← Glossary / Non-Blocking I/O

What is Non-Blocking I/O?

Non-Blocking I/O is an asynchronous execution model where a single thread initiates network requests and immediately moves on to other tasks rather than waiting idly for the server to respond. In scraping infrastructure, it is the fundamental difference between a script that maxes out at 50 concurrent requests per CPU core and a worker that comfortably sustains 5,000. If your pipeline scales by adding more servers instead of optimizing the event loop, you are paying for idle CPU cycles.

AsyncEvent LoopConcurrencyNetwork I/OThroughput
// 02 — definitions

Stop waiting
for the wire.

The architectural shift from thread-per-request to event-driven concurrency, and why it is mandatory for high-throughput data extraction.

Ask a DataFlirt engineer →

TL;DR

Non-blocking I/O allows a single process to handle thousands of concurrent network connections by delegating the wait time to the operating system. Instead of blocking the thread while a target server takes 800ms to return HTML, the worker processes other callbacks. It is the core mechanism behind Node.js, Python's asyncio, and Go's goroutines.

01Definition & structure

Non-blocking I/O is a system call behavior where operations that would normally suspend the executing thread (like reading from a network socket) return immediately. If data is not yet available, the OS returns an error code (like EAGAIN) instead of putting the thread to sleep.

In scraping, this is paired with an event notification system (epoll on Linux, kqueue on macOS). The scraper registers thousands of sockets with the OS and asks, "Tell me when any of these have data." The single thread only wakes up to process sockets that are actually ready to be read.

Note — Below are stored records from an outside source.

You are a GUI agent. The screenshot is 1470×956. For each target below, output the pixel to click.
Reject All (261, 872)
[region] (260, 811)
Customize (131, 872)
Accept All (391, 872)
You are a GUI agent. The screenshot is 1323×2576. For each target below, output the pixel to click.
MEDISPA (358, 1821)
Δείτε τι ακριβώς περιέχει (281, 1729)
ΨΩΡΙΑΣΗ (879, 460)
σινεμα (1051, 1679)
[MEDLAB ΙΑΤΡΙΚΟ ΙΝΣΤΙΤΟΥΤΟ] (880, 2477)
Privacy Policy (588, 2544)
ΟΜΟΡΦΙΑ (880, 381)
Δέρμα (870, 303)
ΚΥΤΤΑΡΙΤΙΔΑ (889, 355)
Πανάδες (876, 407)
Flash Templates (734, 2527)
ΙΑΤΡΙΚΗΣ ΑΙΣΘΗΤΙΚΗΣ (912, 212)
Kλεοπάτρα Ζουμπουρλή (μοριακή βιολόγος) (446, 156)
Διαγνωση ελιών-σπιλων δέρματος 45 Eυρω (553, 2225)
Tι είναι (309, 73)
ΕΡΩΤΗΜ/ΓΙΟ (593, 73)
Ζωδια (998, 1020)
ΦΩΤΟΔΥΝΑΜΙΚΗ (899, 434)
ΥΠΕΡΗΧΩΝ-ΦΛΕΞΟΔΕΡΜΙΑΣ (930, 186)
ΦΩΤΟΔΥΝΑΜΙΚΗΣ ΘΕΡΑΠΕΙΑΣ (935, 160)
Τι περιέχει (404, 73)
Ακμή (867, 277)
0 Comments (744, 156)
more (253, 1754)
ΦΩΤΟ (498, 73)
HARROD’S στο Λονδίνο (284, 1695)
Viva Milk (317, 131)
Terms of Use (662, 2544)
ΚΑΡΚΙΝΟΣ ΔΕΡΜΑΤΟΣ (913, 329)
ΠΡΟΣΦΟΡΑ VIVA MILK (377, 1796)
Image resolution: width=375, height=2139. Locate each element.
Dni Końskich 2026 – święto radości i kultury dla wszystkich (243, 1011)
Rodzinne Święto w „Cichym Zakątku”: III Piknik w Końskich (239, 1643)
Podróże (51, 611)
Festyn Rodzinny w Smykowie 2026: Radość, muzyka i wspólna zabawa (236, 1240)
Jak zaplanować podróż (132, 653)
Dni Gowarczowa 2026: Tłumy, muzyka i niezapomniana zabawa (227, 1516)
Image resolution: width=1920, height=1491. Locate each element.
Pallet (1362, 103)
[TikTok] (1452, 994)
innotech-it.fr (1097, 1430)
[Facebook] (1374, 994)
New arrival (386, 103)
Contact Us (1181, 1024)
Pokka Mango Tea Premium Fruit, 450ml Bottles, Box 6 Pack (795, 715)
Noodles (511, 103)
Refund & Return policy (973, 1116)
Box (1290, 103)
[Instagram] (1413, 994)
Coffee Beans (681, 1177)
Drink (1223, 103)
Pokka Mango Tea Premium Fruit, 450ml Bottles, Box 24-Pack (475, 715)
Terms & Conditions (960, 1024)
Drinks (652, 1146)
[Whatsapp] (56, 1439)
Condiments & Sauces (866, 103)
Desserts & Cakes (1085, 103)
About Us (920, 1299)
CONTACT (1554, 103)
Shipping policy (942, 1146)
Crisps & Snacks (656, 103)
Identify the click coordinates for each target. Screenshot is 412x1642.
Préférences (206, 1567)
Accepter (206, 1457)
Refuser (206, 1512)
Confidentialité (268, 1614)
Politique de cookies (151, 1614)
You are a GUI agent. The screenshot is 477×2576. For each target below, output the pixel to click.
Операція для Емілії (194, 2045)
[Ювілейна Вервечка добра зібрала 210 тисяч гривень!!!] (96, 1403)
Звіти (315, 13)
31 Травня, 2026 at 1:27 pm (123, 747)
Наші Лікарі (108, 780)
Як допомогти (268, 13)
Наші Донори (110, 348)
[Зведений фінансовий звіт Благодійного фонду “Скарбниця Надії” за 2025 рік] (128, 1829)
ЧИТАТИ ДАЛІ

02How it works in practice

When you use libraries like aiohttp or httpx, the underlying engine opens a TCP socket in non-blocking mode. It sends the HTTP GET request and yields control back to the event loop. The event loop picks up the next task (perhaps sending another request or parsing a completed one).

Milliseconds later, the OS receives the HTTP response packets. It flags the file descriptor as readable. On the next tick of the event loop, the engine sees the flag, reads the buffer, and resumes the specific coroutine waiting for that data. The CPU is never idle while waiting for the network.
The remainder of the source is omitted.